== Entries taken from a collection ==
══════

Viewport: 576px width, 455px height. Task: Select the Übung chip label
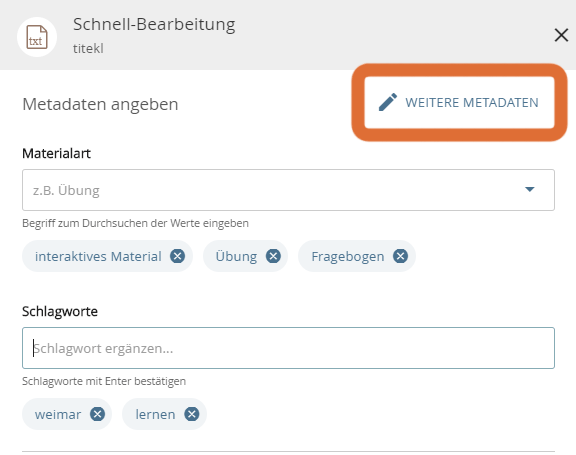[236, 256]
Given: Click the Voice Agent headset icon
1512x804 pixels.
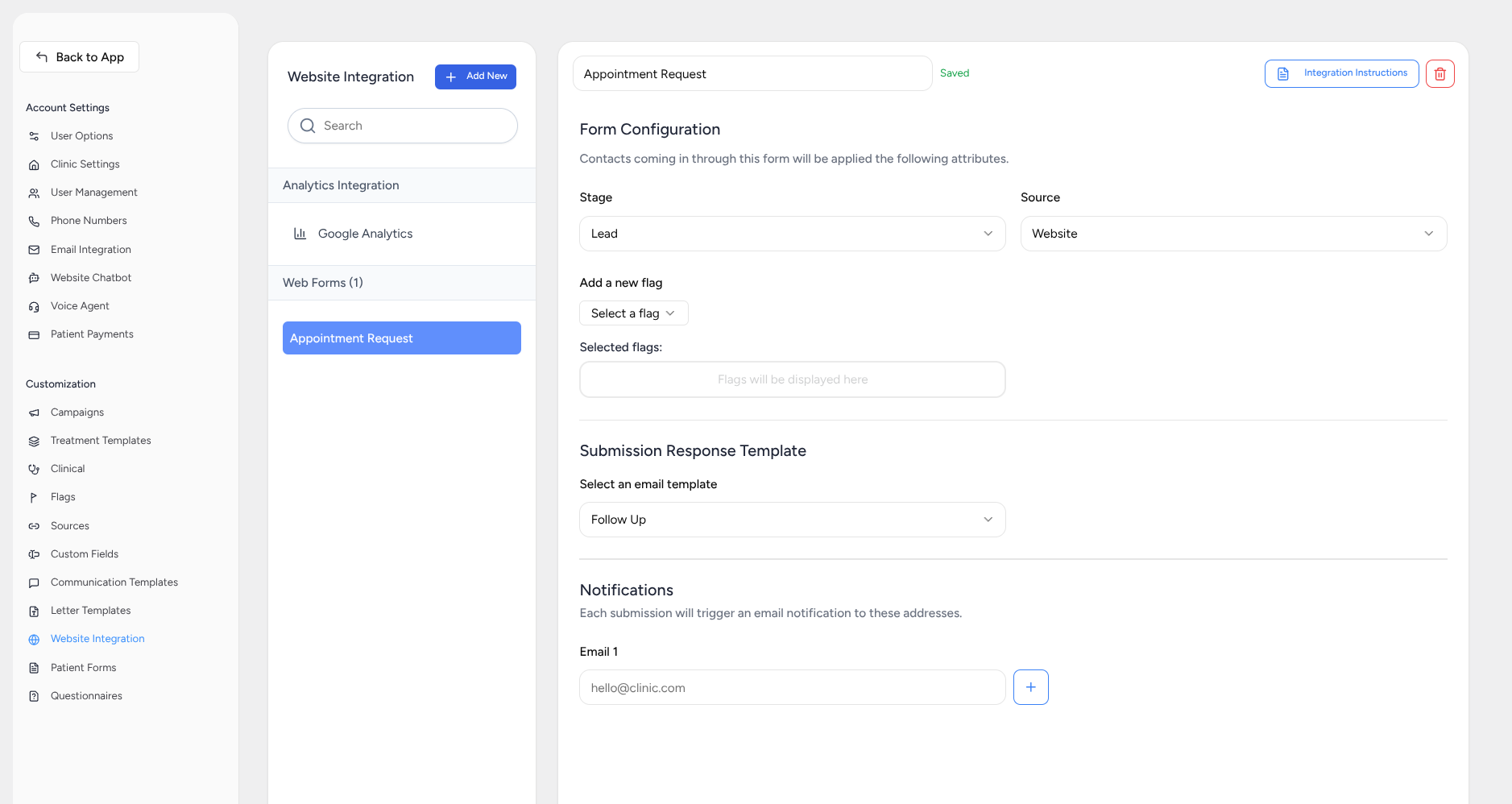Looking at the screenshot, I should click(34, 306).
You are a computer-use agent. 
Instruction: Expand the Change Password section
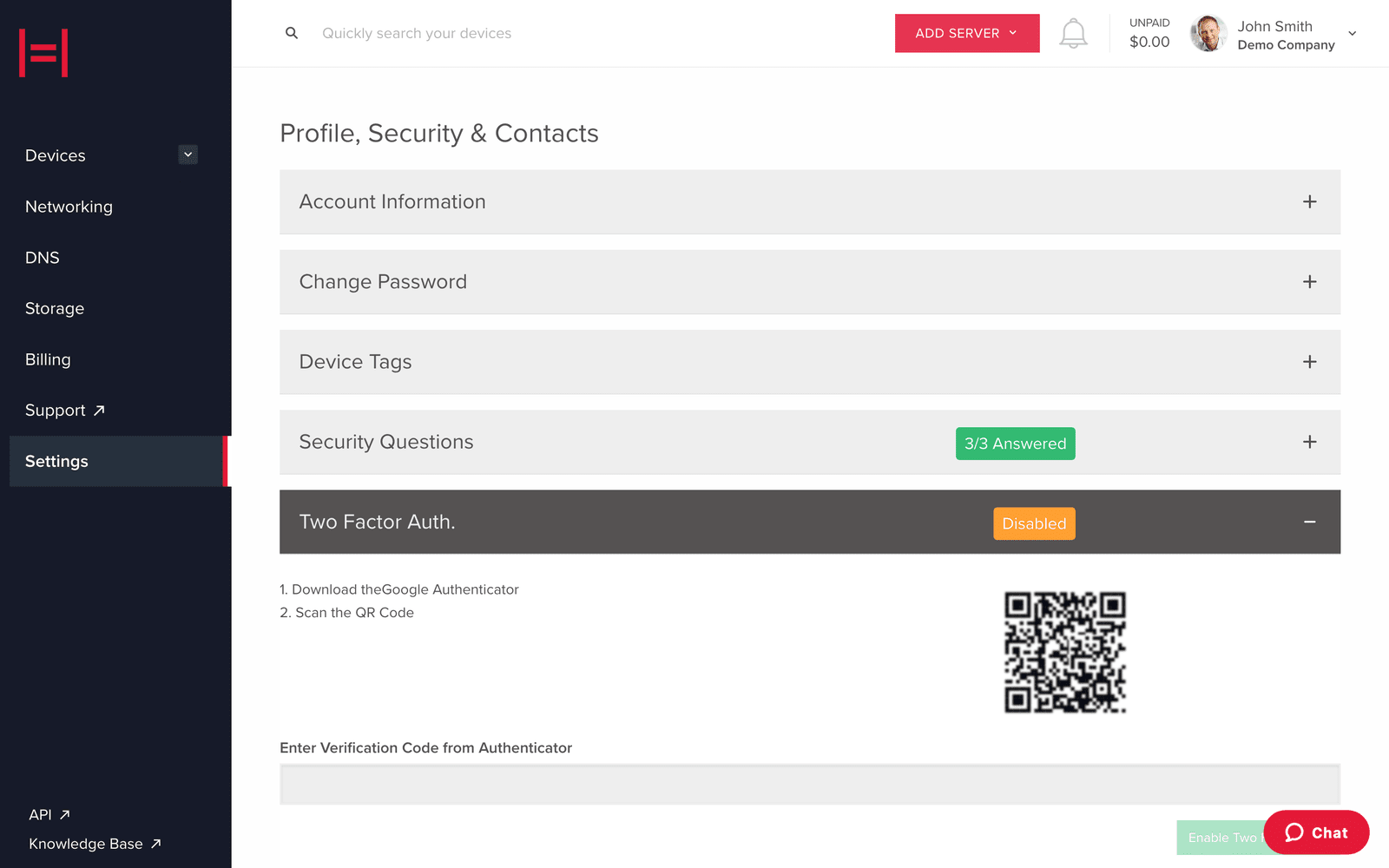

══════

== Your goal ==
From the line that holds "1512x804 pixels." to the last line of the records, please copy each line exactly and nothing else. Pictures stay out.

== Response for this exercise ==
1512x804 pixels.
Looking at the screenshot, I should click(34, 306).
You are a computer-use agent. 
Instruction: Expand the Change Password section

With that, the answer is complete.